Perfect. Interview aborted. Hope I can limp the 50 miles back to my mechanic. (Welcome to Montana.)
I get back in and start waiting for the engine to cool down, double blinkers engaged. After three minutes listening to their foreboding clicking ("uh-oh, uh-oh, uh-oh"), the sweltering heat coaxes me out of the car and into the shade of a nearby tree.
Standing there, one thought inexorably seeps in: my bank account isn't going to be better off after this.

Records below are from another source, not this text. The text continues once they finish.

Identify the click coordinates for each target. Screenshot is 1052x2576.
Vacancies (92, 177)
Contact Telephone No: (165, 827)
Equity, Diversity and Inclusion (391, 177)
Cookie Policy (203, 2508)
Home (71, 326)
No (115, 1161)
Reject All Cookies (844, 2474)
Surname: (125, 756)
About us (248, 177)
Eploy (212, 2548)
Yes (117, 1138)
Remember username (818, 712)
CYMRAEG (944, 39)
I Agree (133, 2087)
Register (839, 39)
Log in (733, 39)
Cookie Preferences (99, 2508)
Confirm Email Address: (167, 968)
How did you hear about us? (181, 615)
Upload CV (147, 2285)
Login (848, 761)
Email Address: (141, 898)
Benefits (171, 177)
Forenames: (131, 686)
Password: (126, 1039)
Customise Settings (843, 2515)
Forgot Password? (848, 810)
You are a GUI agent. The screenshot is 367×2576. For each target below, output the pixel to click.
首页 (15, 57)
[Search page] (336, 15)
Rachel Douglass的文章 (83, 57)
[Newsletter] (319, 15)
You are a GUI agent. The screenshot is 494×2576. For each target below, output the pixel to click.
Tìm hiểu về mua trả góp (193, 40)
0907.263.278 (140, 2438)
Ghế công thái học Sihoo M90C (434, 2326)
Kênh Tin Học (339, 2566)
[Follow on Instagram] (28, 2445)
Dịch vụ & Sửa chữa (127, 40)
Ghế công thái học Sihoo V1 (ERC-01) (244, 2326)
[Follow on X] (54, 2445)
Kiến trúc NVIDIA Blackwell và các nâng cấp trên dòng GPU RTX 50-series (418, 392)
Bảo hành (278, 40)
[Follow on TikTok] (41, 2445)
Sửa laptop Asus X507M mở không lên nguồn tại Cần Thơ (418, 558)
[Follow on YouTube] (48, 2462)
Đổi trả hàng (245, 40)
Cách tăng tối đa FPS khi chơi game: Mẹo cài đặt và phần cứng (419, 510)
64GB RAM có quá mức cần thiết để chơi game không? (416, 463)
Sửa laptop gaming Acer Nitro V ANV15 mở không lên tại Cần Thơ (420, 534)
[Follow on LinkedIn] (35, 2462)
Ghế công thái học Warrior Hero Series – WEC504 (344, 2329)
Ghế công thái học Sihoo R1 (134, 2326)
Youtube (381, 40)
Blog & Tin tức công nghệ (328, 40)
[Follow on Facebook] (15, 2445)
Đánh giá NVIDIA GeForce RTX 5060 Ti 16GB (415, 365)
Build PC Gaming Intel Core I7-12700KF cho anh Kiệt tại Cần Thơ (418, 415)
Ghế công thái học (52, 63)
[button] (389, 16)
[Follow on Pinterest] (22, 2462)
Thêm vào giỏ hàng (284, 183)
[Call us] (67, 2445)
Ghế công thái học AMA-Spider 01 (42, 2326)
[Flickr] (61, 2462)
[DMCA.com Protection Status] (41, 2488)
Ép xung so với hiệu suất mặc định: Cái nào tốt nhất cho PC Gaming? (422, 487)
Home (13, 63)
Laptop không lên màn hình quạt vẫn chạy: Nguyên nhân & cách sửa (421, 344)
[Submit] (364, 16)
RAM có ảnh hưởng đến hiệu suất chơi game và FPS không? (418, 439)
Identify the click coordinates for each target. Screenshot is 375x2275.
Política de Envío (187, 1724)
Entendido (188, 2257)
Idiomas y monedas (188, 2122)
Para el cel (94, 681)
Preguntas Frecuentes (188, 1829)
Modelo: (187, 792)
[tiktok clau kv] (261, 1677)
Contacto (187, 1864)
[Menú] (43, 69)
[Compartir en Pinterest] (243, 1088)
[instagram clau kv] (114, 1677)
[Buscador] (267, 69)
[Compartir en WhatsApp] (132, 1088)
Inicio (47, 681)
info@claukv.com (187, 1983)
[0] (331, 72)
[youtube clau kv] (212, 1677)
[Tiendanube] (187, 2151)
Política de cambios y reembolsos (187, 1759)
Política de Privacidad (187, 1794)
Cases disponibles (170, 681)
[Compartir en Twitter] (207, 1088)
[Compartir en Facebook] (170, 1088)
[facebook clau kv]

And another thought, a response to the first, follows on its heels. Harder to put words to, because it's one of those deep-soul thoughts, a response to my constant car troubles.
This is pitiful.
It's a very male reaction to a bank account that doesn't look much different (though I'm not in debt) than when I was in college. Many women don't have quite this reaction. Frustration, sure. But men's sense of esteem tends to be tied to our work and accomplishments, of which bank accounts can be a reflection. To a guy, a smaller balance feels more like judgment. Like I'm not doing good enough, don't have what it takes.
There are, of course, plenty of reasons for this balance, of which car troubles are the foremost. But feelings insist. Quit making excuses, shmuck. Get it together. And lie. Nobody else seems to have these problems. And compare. Your friends are out buying houses and taking vacations in Hawaii.
Frustration growing, I do again what I've been trying to do all year. Turn my eyes back to Jesus.
"The LORD does not look at the things people look at. People look at the outward appearance, but the LORD looks at the heart." - 1 Samuel 16:7 NIVOkay. Scripture's in the mix now. The roadside wait has become one of those moments where feelings and truth collide in a head-on brawl, battling for my allegiance. Life is pretty much a string of these moments. What am I going to choose? Because it IS a choice.
"Believers who are poor have something to boast about, for God has honored them." - James 1:9 NLT
Am I going to take the word of God seriously or not?
I choose, out loud on the roadside, to accept God's standards for me, not my own or anyone else's. Relief and peace follow during my return journey - a little slowly, but they do follow.
I'm telling you, confessing the truth out loud has an effect on the inner life. It's tough at first, takes some time, feels weird because that semi driver might see me talking to air. My experience: the stronger this habit gets, the easier peace follows. Remaining in Jesus (John 15:4) includes believing what's true, because he is the Truth.
Pretty grateful today that God measures a man by what's in his heart, not his bank account.